If you are just starting out or are looking to experiment with other settings, then I would suggest keeping this value low, so that you can evaluate your changes without having to wait too long to train.
If you already have a target scene in mind, then you are going to need to make a judgement call over how much resolution you can get away with for your final scene, weighed against how much VRAM you have available, and where you want to be allocating that VRAM.
-
Shared FC - Whether to include a Shared Fully Connect Layer, and if so, the type of layer to use. Please refer to the The Model Architecture section for a more thorough break down of what impact these options will have on the overall model structure.
It is worth noting that if you enable the G-Block, then this will create it's own (uniquely configured) shared Fully Connected model. It may not be desirable to have a shared G-Block fully connected model and a shared standard fully connected model, although this has not been tested, so may be an area worthy of investigations. Either way, enabling both will definitely have VRAM implications.
Select from:
-
None - Do not include a shared Fully Connected model. This option will just create 2 Fully Connected models (1 for side A and 1 for side B), but will not create a shared instance for learning both sides.
-
Full - This will create a full Fully Connected model for learning shared data between both sets of faces. The model structure will be the same as is configured in the Hidden Layers section.
-
Half - This will re-use the 'A' side's Fully Connected model for learning shared data between both sets of faces. The model structure will be the same as is configured in the Hidden Layers. This option helps save VRAM by re-purposing the model for the A side as a "shared" model also. This helps save VRAM vs the Full option, but leads to an unbalanced model (will swap well from A>B but not well from B>A). It may also introduce identity bleed.
-
Architecture Options - The remaining options control the overall model architecture. You should refer back to the The Model Architecture section for a more thorough break down of what impact each of these options will have on the overall model structure.
-
Enable G-Block - Whether to enable the G-Block model. In testing, enabling the g-block helps to improve model detail and also lighting transfer.

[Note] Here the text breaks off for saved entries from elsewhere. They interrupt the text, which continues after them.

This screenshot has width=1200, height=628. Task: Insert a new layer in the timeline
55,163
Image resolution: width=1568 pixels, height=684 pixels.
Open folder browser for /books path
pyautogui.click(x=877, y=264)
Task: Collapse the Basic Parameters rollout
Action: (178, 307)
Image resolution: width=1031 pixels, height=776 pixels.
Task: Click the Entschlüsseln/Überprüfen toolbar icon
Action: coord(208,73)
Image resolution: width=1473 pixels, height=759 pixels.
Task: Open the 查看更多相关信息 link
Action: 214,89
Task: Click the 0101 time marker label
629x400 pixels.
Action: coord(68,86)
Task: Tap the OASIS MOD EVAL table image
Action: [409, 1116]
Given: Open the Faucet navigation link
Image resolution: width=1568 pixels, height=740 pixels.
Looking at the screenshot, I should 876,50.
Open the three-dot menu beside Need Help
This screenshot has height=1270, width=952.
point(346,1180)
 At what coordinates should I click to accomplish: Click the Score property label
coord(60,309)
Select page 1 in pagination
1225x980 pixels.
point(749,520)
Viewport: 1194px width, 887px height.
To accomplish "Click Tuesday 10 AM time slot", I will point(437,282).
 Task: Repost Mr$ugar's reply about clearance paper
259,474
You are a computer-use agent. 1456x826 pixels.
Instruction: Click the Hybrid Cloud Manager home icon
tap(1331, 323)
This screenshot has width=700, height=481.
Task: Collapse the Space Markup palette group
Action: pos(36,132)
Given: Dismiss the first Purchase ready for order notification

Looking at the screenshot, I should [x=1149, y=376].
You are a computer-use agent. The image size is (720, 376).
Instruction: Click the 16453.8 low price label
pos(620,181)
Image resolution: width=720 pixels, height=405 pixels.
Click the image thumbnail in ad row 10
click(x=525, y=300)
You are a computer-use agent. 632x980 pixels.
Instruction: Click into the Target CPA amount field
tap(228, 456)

If this option is enabled, it will create a G-Block shared hidden layers model (configurable in G-Block Hidden Layers Settings) for processing shared data between each side of the model. A further model is then created prior to the Decoder(s) to process this shared information. Configuration options are not currently exposed for this latter part of the G-Block, however you do have control over whether this data should be shared or split for each side.
As stated above it may not be desirable to enable both the G-Block and a Shared FC, but this has not been tested.
-
Split FC - Whether each side should get their own Fully Connected model, or whether the Fully Connected model should be shared for both sides.
Generally speaking, if this option is enabled, then the Decoders should definitely be split. It also would probably not make sense to enable the Shared Fc
option if you are not splitting the Fully Connected models, as you would just end up with 2 identical shared models doing exactly the same thing.
-
Split Gblock - By default, the data that is fed into the G-Block is shared between the A and B side. It is possible, however, to split this for separate models for the A and B side.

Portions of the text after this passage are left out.